• TASKS
**a)** According to the text about the Rogers market, how long did the writer spend there in total?
**b)** From the text about the Rogers market, extract the passage starting at "I spent about" and ending at "I wasn't disappointed.".

It was time to eat again. Rogers has a restaurant right on market grounds! It even includes the requisite ten-foot long American flag tacked to the wall to remind you that you haven't left the country, only to find yourself lost in some unrecognizable foreign wonderland. (It is actually terribly unnecessary.... this place could be the national center in Disney's Epcot USA. It's completely representative of what is "special" about America.) I got in the surprisingly efficient line and ordered up some classic American fast-food fare... and a piece of strawberry-rhubarb pie. I ate exhaustedly but intently. It did the trick. I dragged my ass out again to look at the indoor markets.

I spent about five hours total at Roger's, and I feel like I got a good indication of what was available. I had thoughtfully brought along extra spare cash. I guess you are wondering what I came home with... insert drum roll... wait for it... one (1) used DVD. That's right. Honestly. Despite the large quantity of goods, unless you are a compulsive shopper, or go for something specific... you just might come home unburdened by stuff. Maybe it was just the mood I was in, but I've had much better luck with similar markets closer to the city. But I wasn't disappointed.

• Stored items
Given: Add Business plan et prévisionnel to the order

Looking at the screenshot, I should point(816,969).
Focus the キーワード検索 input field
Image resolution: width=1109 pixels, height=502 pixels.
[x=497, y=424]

---

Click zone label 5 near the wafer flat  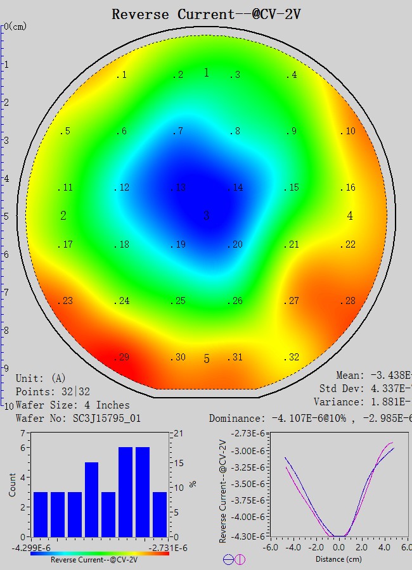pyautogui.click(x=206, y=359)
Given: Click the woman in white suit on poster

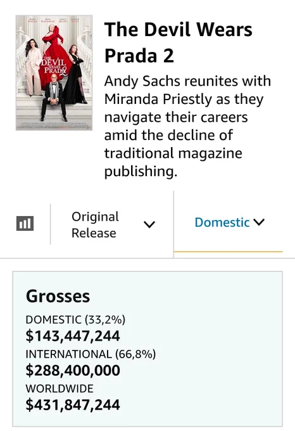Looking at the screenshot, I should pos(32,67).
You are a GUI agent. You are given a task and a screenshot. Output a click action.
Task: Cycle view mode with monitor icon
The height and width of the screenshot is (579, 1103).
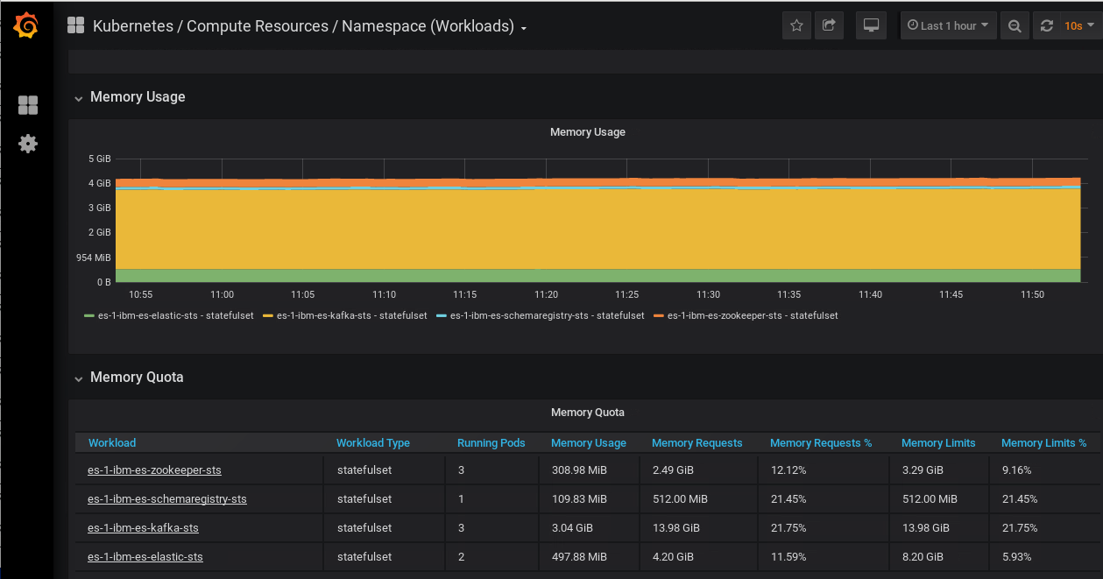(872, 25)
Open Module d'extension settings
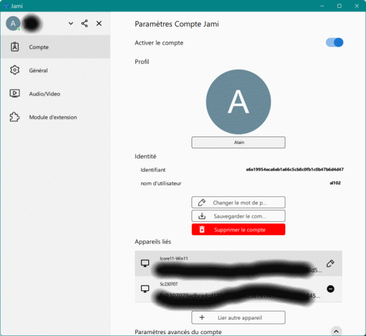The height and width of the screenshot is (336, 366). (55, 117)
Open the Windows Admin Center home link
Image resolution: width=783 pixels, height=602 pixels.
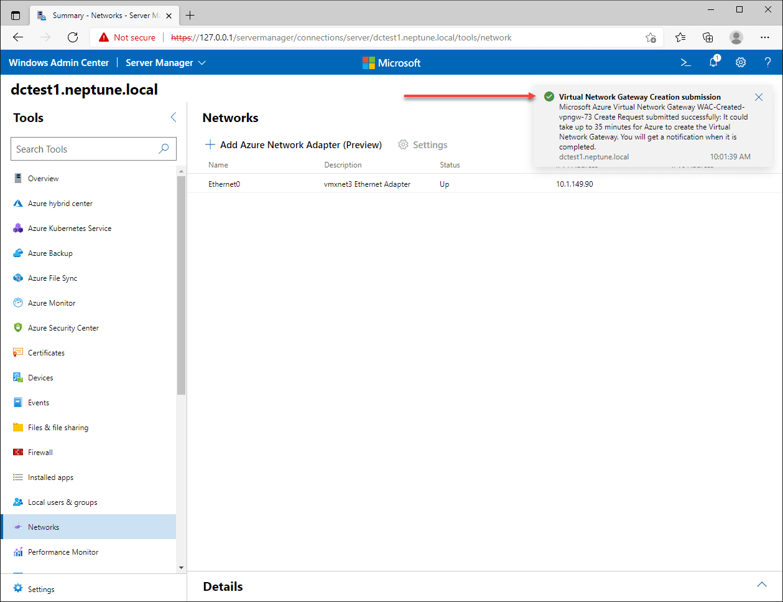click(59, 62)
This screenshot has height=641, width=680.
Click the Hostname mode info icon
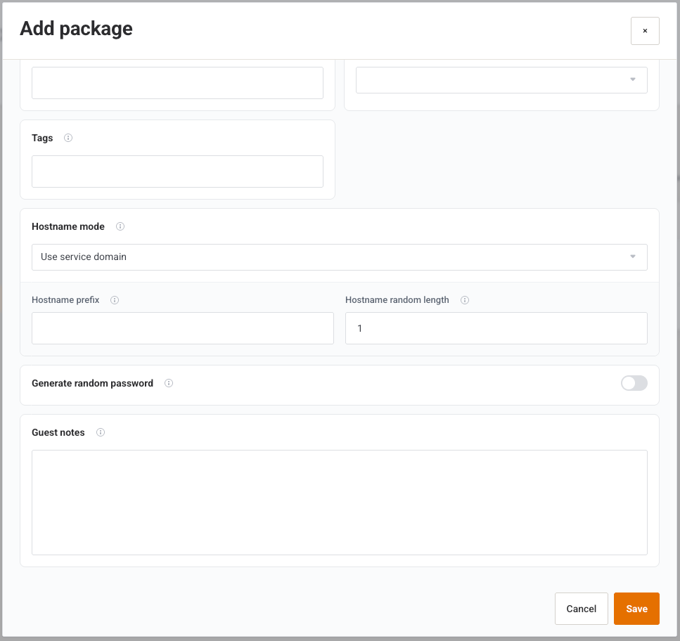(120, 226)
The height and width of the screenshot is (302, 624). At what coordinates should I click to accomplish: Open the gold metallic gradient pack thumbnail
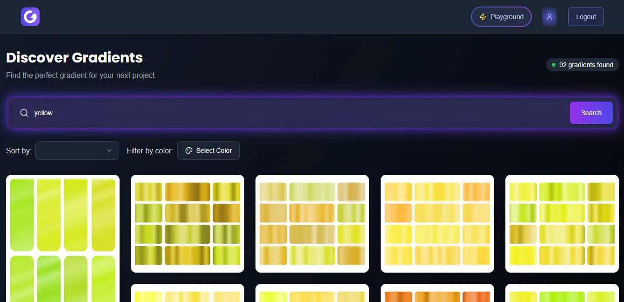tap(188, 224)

• SOLVED PROBLEMS
**a)** About five hours.

**b)**
I spent about five hours total at Roger's, and I feel like I got a good indication of what was available. I had thoughtfully brought along extra spare cash. I guess you are wondering what I came home with... insert drum roll... wait for it... one (1) used DVD. That's right. Honestly. Despite the large quantity of goods, unless you are a compulsive shopper, or go for something specific... you just might come home unburdened by stuff. Maybe it was just the mood I was in, but I've had much better luck with similar markets closer to the city. But I wasn't disappointed.